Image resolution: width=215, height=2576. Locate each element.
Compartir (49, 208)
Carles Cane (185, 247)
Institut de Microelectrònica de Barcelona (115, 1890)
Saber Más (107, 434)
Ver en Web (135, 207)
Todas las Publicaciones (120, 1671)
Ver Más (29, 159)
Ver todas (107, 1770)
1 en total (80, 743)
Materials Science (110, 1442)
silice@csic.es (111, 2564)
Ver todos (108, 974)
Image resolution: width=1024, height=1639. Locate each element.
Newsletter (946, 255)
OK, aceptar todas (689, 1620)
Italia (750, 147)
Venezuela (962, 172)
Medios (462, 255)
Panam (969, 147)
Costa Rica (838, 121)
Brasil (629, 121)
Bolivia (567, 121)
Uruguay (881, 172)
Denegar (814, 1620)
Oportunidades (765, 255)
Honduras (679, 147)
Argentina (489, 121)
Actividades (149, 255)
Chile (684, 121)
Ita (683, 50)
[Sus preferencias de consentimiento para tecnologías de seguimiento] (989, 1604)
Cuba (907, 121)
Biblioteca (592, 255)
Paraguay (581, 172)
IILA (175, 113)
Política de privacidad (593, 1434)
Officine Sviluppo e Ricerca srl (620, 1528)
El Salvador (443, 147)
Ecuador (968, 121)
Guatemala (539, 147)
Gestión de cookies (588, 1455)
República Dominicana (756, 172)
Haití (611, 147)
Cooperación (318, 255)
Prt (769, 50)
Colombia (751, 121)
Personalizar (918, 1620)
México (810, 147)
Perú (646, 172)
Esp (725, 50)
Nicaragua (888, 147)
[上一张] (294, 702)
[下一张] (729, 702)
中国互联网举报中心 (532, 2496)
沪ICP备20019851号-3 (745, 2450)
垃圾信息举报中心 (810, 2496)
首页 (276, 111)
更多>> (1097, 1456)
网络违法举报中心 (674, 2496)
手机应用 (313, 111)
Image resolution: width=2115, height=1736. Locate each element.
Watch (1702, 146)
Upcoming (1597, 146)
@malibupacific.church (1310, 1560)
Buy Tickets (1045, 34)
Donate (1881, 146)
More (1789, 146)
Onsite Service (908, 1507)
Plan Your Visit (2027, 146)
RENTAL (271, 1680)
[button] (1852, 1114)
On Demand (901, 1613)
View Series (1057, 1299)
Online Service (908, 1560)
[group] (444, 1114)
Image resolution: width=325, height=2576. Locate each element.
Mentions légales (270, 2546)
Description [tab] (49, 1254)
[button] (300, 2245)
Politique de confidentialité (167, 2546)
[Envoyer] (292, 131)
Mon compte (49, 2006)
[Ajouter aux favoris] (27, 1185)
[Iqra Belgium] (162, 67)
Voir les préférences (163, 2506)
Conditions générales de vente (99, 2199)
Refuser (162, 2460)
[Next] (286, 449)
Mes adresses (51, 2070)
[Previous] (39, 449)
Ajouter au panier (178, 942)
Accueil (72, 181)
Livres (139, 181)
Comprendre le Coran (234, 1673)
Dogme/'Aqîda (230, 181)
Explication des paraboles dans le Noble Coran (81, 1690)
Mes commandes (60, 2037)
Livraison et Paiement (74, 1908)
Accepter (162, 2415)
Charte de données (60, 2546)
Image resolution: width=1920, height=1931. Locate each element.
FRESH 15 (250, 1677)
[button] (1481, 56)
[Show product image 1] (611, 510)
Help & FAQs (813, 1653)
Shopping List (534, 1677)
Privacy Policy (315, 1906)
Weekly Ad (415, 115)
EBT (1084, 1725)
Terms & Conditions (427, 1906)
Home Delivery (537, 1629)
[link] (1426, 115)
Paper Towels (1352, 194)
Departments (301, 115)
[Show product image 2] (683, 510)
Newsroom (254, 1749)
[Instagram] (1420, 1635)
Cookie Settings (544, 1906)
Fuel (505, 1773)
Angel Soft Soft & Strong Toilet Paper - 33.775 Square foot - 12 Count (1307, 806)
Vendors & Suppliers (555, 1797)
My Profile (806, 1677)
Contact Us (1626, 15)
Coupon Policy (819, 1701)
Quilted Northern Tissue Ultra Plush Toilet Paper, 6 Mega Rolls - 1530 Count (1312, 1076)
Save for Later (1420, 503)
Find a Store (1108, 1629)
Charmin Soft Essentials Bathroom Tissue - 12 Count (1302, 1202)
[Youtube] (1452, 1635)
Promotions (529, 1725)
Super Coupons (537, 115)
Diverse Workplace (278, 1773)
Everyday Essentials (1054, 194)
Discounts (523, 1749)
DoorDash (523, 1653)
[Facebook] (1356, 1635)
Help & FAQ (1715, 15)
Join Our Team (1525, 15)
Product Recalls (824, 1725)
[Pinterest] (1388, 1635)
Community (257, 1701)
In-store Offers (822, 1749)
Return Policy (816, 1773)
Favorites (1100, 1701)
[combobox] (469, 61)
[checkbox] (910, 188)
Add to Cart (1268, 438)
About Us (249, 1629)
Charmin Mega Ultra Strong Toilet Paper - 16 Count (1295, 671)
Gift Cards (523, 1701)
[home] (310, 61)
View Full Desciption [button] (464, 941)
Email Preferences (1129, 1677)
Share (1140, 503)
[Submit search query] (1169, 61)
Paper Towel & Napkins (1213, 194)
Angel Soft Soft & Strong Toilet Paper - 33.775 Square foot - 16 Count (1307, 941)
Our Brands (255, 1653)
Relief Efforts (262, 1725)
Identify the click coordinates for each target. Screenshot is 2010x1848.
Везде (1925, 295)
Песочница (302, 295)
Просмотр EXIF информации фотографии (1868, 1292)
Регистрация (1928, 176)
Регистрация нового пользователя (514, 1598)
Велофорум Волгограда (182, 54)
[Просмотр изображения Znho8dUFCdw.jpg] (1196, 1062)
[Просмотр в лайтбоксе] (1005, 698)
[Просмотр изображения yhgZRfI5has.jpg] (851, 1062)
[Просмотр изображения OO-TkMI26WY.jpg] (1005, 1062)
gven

_Exercise goal_.
Each line above must be retyped exactly.

_Output below_.
Image resolution: width=215, height=2576. Locate each element.
Compartir (49, 208)
Carles Cane (185, 247)
Institut de Microelectrònica de Barcelona (115, 1890)
Saber Más (107, 434)
Ver en Web (135, 207)
Todas las Publicaciones (120, 1671)
Ver Más (29, 159)
Ver todas (107, 1770)
1 en total (80, 743)
Materials Science (110, 1442)
silice@csic.es (111, 2564)
Ver todos (108, 974)
Image resolution: width=1024, height=1639. Locate each element.
Newsletter (946, 255)
OK, aceptar todas (689, 1620)
Italia (750, 147)
Venezuela (962, 172)
Medios (462, 255)
Panam (969, 147)
Costa Rica (838, 121)
Brasil (629, 121)
Bolivia (567, 121)
Uruguay (881, 172)
Denegar (814, 1620)
Oportunidades (765, 255)
Honduras (679, 147)
Argentina (489, 121)
Actividades (149, 255)
Chile (684, 121)
Ita (683, 50)
[Sus preferencias de consentimiento para tecnologías de seguimiento] (989, 1604)
Cuba (907, 121)
Biblioteca (592, 255)
Paraguay (581, 172)
IILA (175, 113)
Política de privacidad (593, 1434)
Officine Sviluppo e Ricerca srl (620, 1528)
El Salvador (443, 147)
Ecuador (968, 121)
Guatemala (539, 147)
Gestión de cookies (588, 1455)
República Dominicana (756, 172)
Haití (611, 147)
Cooperación (318, 255)
Prt (769, 50)
Colombia (751, 121)
Personalizar (918, 1620)
México (810, 147)
Perú (646, 172)
Esp (725, 50)
Nicaragua (888, 147)
[上一张] (294, 702)
[下一张] (729, 702)
中国互联网举报中心 (532, 2496)
沪ICP备20019851号-3 (745, 2450)
垃圾信息举报中心 (810, 2496)
首页 (276, 111)
更多>> (1097, 1456)
网络违法举报中心 (674, 2496)
手机应用 (313, 111)
Image resolution: width=2115, height=1736. Locate each element.
Watch (1702, 146)
Upcoming (1597, 146)
@malibupacific.church (1310, 1560)
Buy Tickets (1045, 34)
Donate (1881, 146)
More (1789, 146)
Onsite Service (908, 1507)
Plan Your Visit (2027, 146)
RENTAL (271, 1680)
[button] (1852, 1114)
On Demand (901, 1613)
View Series (1057, 1299)
Online Service (908, 1560)
[group] (444, 1114)
Image resolution: width=325, height=2576. Locate each element.
Mentions légales (270, 2546)
Description [tab] (49, 1254)
[button] (300, 2245)
Politique de confidentialité (167, 2546)
[Envoyer] (292, 131)
Mon compte (49, 2006)
[Ajouter aux favoris] (27, 1185)
[Iqra Belgium] (162, 67)
Voir les préférences (163, 2506)
Conditions générales de vente (99, 2199)
Refuser (162, 2460)
[Next] (286, 449)
Mes adresses (51, 2070)
[Previous] (39, 449)
Ajouter au panier (178, 942)
Accueil (72, 181)
Livres (139, 181)
Comprendre le Coran (234, 1673)
Dogme/'Aqîda (230, 181)
Explication des paraboles dans le Noble Coran (81, 1690)
Mes commandes (60, 2037)
Livraison et Paiement (74, 1908)
Accepter (162, 2415)
Charte de données (60, 2546)
Image resolution: width=1920, height=1931. Locate each element.
FRESH 15 (250, 1677)
[button] (1481, 56)
[Show product image 1] (611, 510)
Help & FAQs (813, 1653)
Shopping List (534, 1677)
Privacy Policy (315, 1906)
Weekly Ad (415, 115)
EBT (1084, 1725)
Terms & Conditions (427, 1906)
Home Delivery (537, 1629)
[link] (1426, 115)
Paper Towels (1352, 194)
Departments (301, 115)
[Show product image 2] (683, 510)
Newsroom (254, 1749)
[Instagram] (1420, 1635)
Cookie Settings (544, 1906)
Fuel (505, 1773)
Angel Soft Soft & Strong Toilet Paper - 33.775 Square foot - 12 Count (1307, 806)
Vendors & Suppliers (555, 1797)
My Profile (806, 1677)
Contact Us (1626, 15)
Coupon Policy (819, 1701)
Quilted Northern Tissue Ultra Plush Toilet Paper, 6 Mega Rolls - 1530 Count (1312, 1076)
Save for Later (1420, 503)
Find a Store (1108, 1629)
Charmin Soft Essentials Bathroom Tissue - 12 Count (1302, 1202)
[Youtube] (1452, 1635)
Promotions (529, 1725)
Super Coupons (537, 115)
Diverse Workplace (278, 1773)
Everyday Essentials (1054, 194)
Discounts (523, 1749)
DoorDash (523, 1653)
[Facebook] (1356, 1635)
Help & FAQ (1715, 15)
Join Our Team (1525, 15)
Product Recalls (824, 1725)
[Pinterest] (1388, 1635)
Community (257, 1701)
In-store Offers (822, 1749)
Return Policy (816, 1773)
Favorites (1100, 1701)
[combobox] (469, 61)
[checkbox] (910, 188)
Add to Cart (1268, 438)
About Us (249, 1629)
Charmin Mega Ultra Strong Toilet Paper - 16 Count (1295, 671)
Gift Cards (523, 1701)
[home] (310, 61)
View Full Desciption [button] (464, 941)
Email Preferences (1129, 1677)
Share (1140, 503)
[Submit search query] (1169, 61)
Paper Towel & Napkins (1213, 194)
Angel Soft Soft & Strong Toilet Paper - 33.775 Square foot - 16 Count (1307, 941)
Our Brands (255, 1653)
Relief Efforts (262, 1725)
Identify the click coordinates for each target. Screenshot is 2010x1848.
Везде (1925, 295)
Песочница (302, 295)
Просмотр EXIF информации фотографии (1868, 1292)
Регистрация (1928, 176)
Регистрация нового пользователя (514, 1598)
Велофорум Волгограда (182, 54)
[Просмотр изображения Znho8dUFCdw.jpg] (1196, 1062)
[Просмотр в лайтбоксе] (1005, 698)
[Просмотр изображения yhgZRfI5has.jpg] (851, 1062)
[Просмотр изображения OO-TkMI26WY.jpg] (1005, 1062)
gven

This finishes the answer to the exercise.